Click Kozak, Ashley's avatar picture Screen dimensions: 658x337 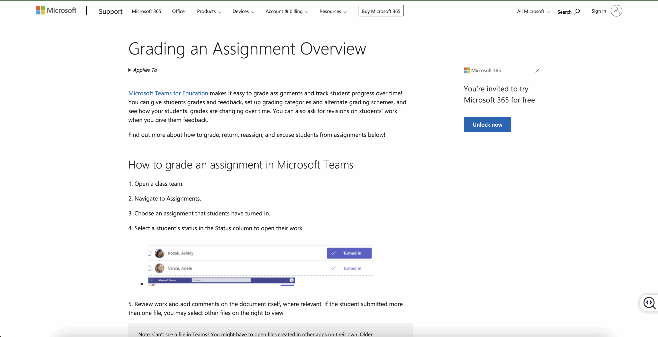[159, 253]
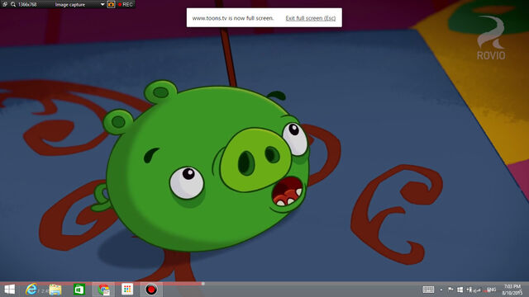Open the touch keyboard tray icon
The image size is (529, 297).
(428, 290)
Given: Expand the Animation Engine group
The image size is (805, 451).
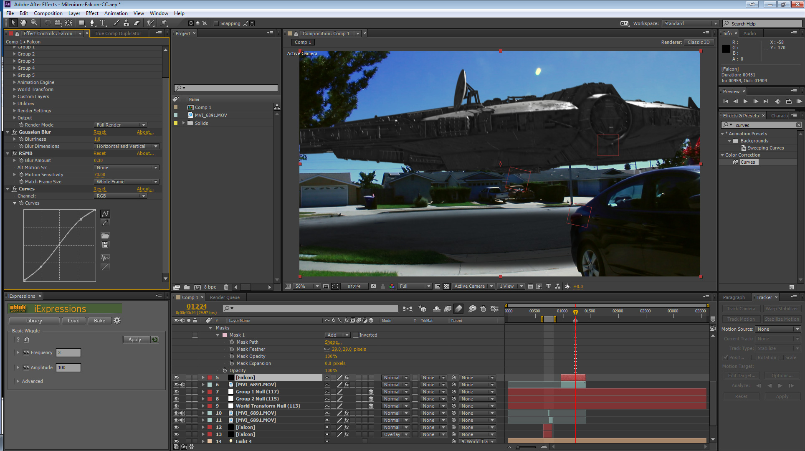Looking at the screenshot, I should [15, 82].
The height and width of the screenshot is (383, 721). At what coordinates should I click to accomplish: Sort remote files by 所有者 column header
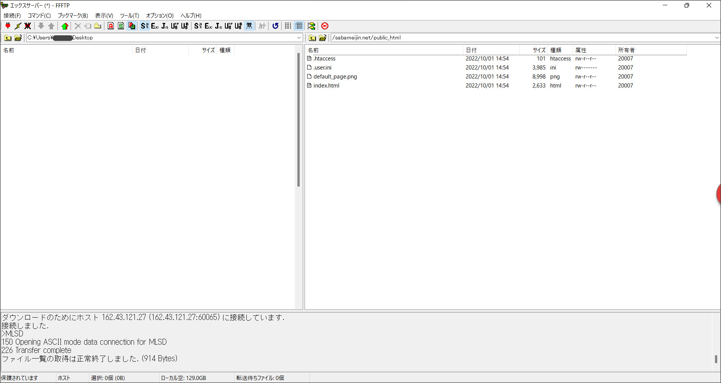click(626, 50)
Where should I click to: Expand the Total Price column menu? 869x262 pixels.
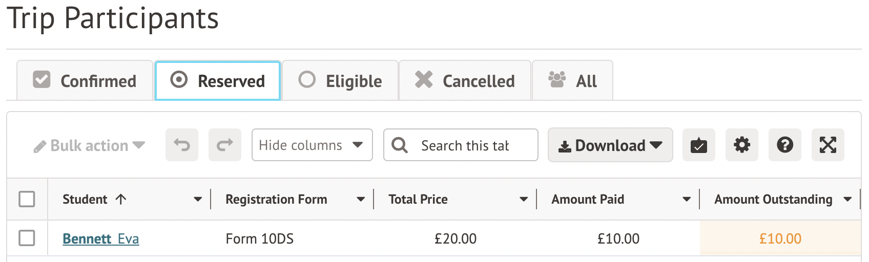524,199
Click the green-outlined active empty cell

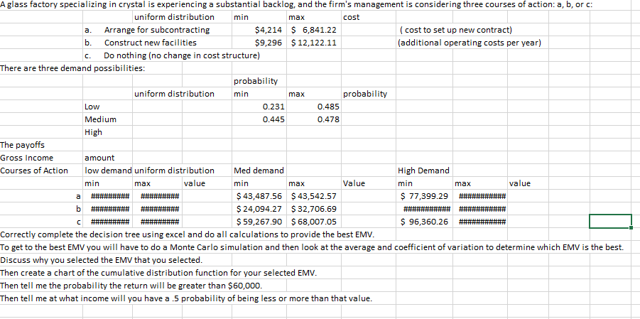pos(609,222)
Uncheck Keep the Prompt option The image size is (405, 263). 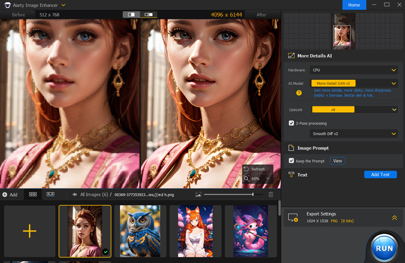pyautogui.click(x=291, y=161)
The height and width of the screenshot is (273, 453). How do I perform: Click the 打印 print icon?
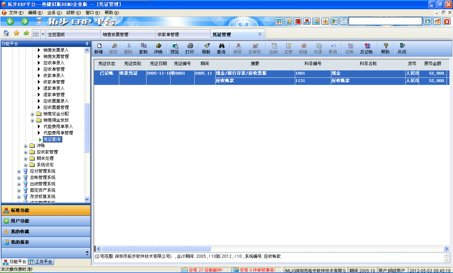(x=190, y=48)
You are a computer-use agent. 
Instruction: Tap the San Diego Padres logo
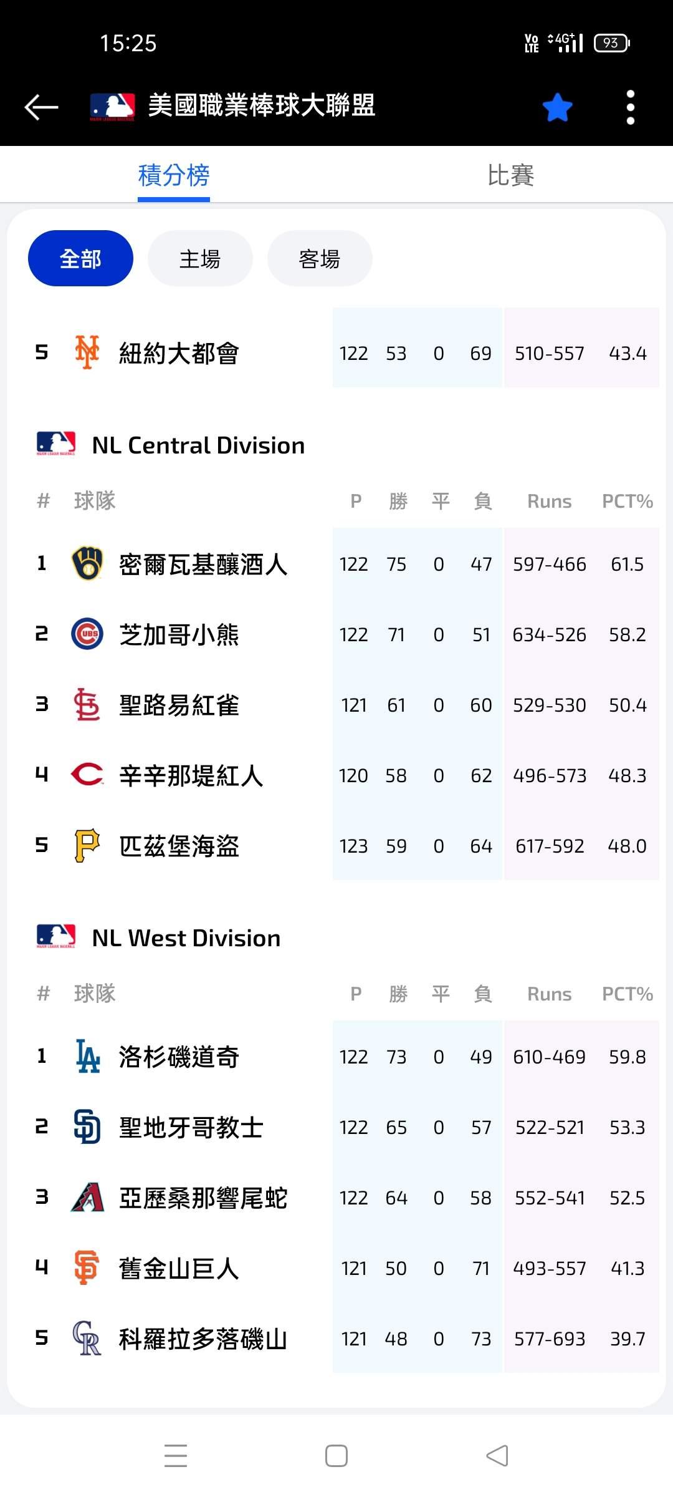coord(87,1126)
══════════
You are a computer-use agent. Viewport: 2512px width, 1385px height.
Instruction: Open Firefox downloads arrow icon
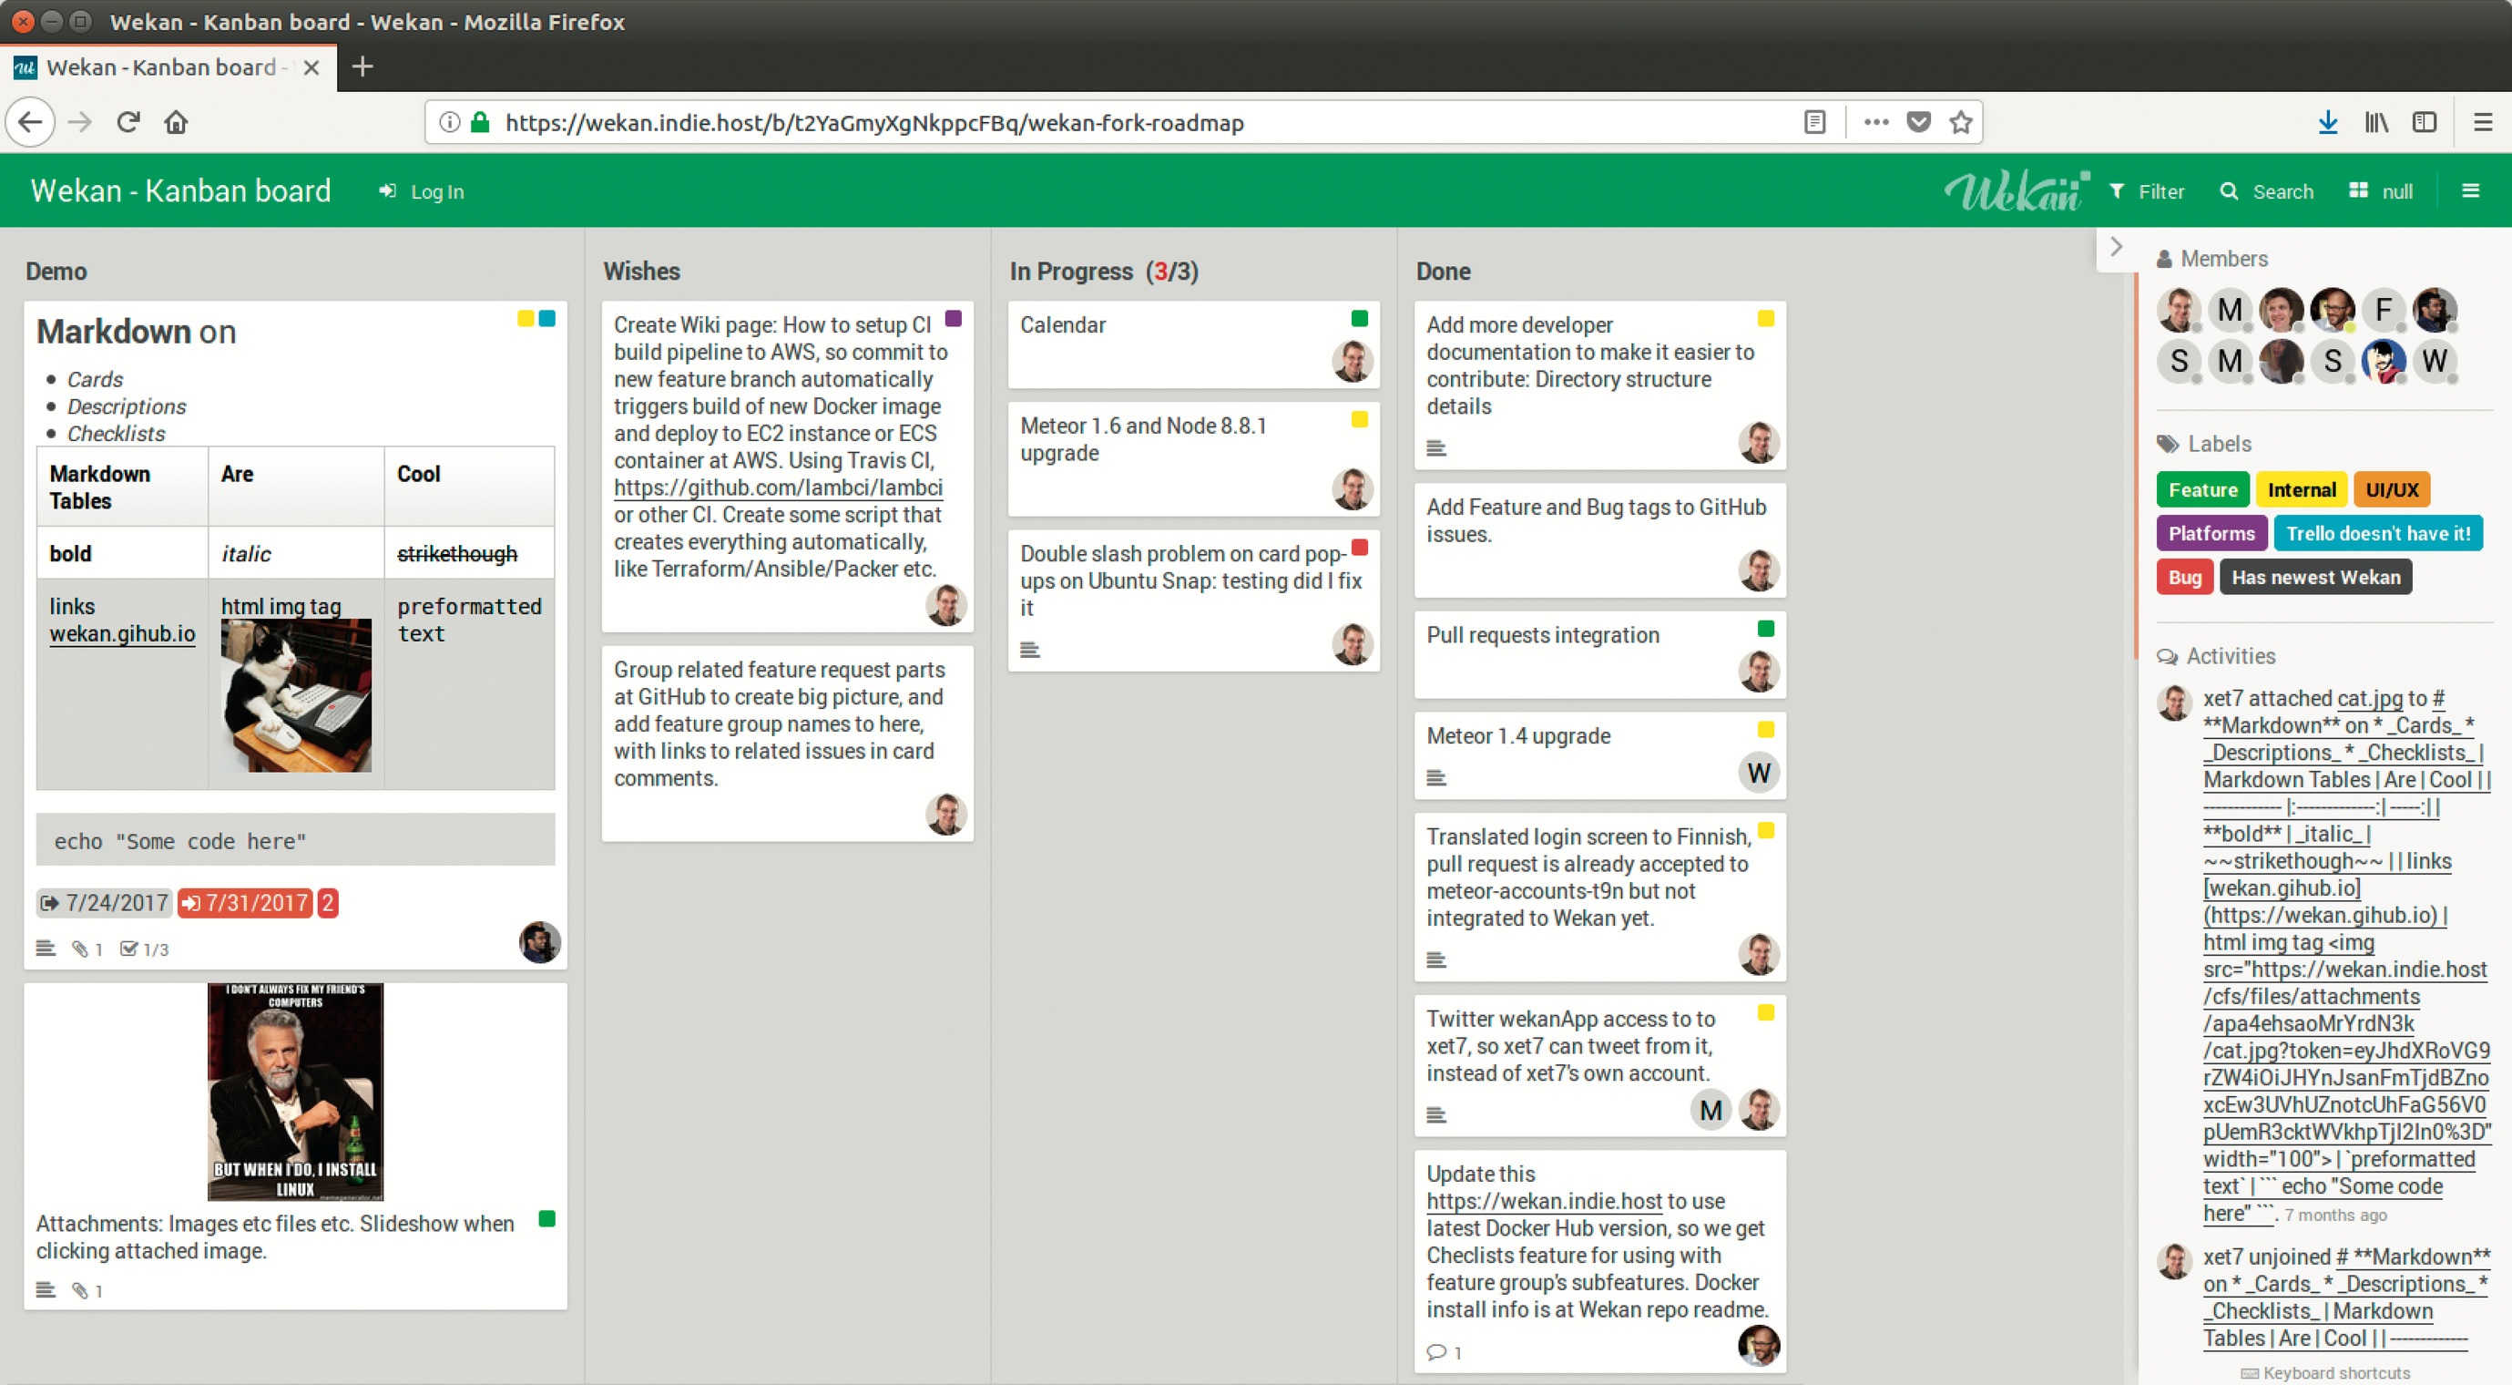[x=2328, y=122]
══════════
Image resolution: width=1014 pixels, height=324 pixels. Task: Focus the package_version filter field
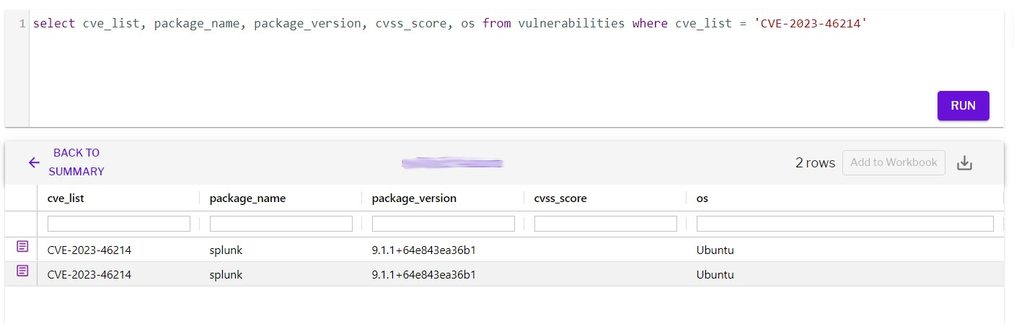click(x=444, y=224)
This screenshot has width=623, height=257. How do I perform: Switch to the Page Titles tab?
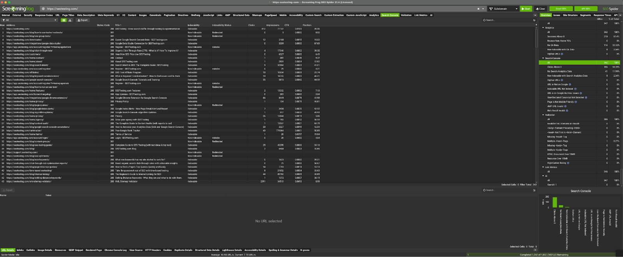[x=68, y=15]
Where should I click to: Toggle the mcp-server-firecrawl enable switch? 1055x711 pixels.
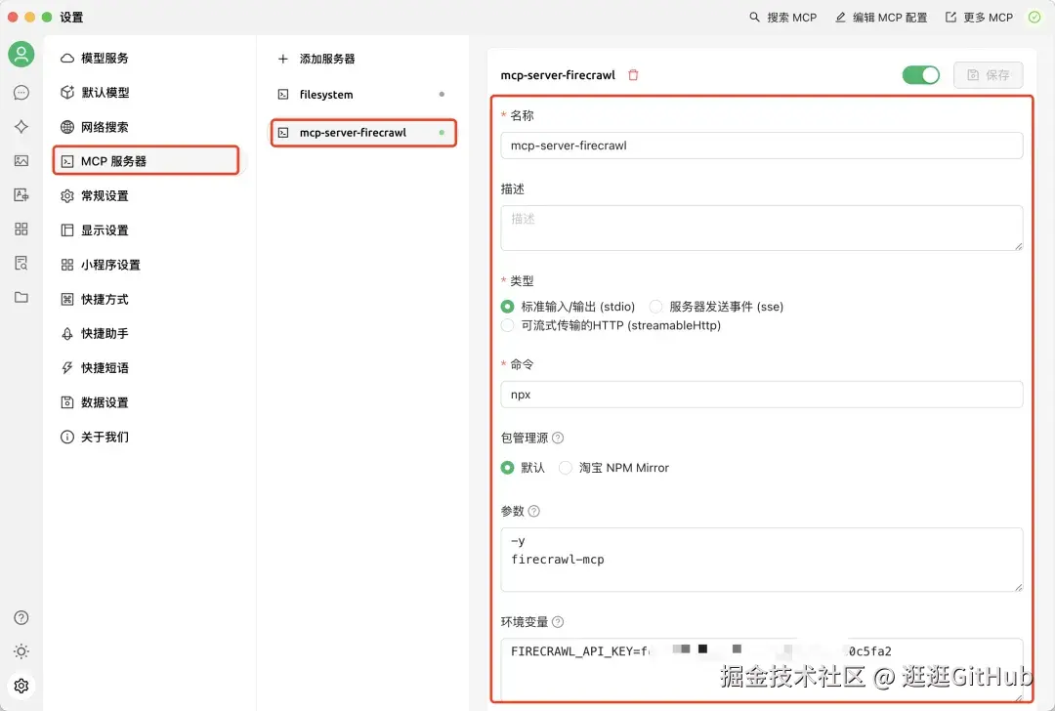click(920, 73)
══════════
● **TO DO**: Please render the lines from the one containing "Where should I click to: Toggle" through the one containing "click(920, 73)" as a numbered list, skipping any blank lines. Leave the pictures out of your answer.

● **RESULT OF THE EXERCISE**:
1. Where should I click to: Toggle the mcp-server-firecrawl enable switch? 1055x711 pixels.
2. click(920, 73)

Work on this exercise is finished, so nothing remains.